**TASK OBJECTIVE:**
Reproduce the following lines verbatim.

**MATERIAL SUPPLIED:**
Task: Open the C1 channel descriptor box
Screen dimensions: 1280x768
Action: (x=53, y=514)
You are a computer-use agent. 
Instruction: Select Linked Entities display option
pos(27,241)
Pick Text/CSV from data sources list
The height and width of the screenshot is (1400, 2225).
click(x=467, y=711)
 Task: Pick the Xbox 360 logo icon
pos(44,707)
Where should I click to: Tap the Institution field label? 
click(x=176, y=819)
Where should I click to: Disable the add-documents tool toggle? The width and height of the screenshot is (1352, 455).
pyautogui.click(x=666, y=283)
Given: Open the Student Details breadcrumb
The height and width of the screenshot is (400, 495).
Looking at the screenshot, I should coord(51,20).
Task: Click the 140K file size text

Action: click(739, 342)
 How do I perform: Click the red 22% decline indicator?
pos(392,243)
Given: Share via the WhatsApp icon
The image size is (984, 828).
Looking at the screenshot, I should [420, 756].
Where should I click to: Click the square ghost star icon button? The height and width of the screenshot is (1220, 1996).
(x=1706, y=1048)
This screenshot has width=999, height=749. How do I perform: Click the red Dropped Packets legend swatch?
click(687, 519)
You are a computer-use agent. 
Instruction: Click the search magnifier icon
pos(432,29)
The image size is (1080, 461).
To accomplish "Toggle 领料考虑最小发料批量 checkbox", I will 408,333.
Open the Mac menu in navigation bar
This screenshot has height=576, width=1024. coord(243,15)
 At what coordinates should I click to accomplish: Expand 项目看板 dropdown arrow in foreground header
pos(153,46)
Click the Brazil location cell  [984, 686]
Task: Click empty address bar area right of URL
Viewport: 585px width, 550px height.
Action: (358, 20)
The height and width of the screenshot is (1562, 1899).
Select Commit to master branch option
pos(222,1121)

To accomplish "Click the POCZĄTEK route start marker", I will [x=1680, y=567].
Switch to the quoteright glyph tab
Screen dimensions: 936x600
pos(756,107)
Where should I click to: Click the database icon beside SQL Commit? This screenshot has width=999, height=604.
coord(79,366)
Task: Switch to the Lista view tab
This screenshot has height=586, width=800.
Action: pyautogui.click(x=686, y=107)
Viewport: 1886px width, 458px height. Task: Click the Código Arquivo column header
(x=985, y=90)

**PROBLEM SOLUTION:**
Task: Open the C1 channel descriptor box
Screen dimensions: 1280x768
Action: (x=53, y=514)
You are a computer-use agent. 
Instruction: Select Linked Entities display option
pos(27,241)
Pick Text/CSV from data sources list
The height and width of the screenshot is (1400, 2225).
click(x=467, y=711)
 Task: Pick the Xbox 360 logo icon
pos(44,707)
Where should I click to: Tap the Institution field label? 
click(x=176, y=819)
Where should I click to: Disable the add-documents tool toggle? The width and height of the screenshot is (1352, 455).
pyautogui.click(x=666, y=283)
Given: Open the Student Details breadcrumb
The height and width of the screenshot is (400, 495).
Looking at the screenshot, I should coord(51,20).
Task: Click the 140K file size text

Action: click(739, 342)
 How do I perform: Click the red 22% decline indicator?
pos(392,243)
Given: Share via the WhatsApp icon
The image size is (984, 828).
Looking at the screenshot, I should [420, 756].
Where should I click to: Click the square ghost star icon button? The height and width of the screenshot is (1220, 1996).
(x=1706, y=1048)
This screenshot has width=999, height=749. How do I perform: Click the red Dropped Packets legend swatch?
click(687, 519)
You are a computer-use agent. 
Instruction: Click the search magnifier icon
pos(432,29)
The image size is (1080, 461).
To accomplish "Toggle 领料考虑最小发料批量 checkbox", I will 408,333.
Open the Mac menu in navigation bar
This screenshot has height=576, width=1024. coord(243,15)
 At what coordinates should I click to accomplish: Expand 项目看板 dropdown arrow in foreground header
pos(153,46)
Click the Brazil location cell  [984, 686]
Task: Click empty address bar area right of URL
Viewport: 585px width, 550px height.
Action: (358, 20)
The height and width of the screenshot is (1562, 1899).
Select Commit to master branch option
pos(222,1121)

To accomplish "Click the POCZĄTEK route start marker", I will [x=1680, y=567].
Switch to the quoteright glyph tab
Screen dimensions: 936x600
pos(756,107)
Where should I click to: Click the database icon beside SQL Commit? This screenshot has width=999, height=604.
coord(79,366)
Task: Switch to the Lista view tab
This screenshot has height=586, width=800.
Action: pyautogui.click(x=686, y=107)
Viewport: 1886px width, 458px height. Task: Click the Código Arquivo column header
(x=985, y=90)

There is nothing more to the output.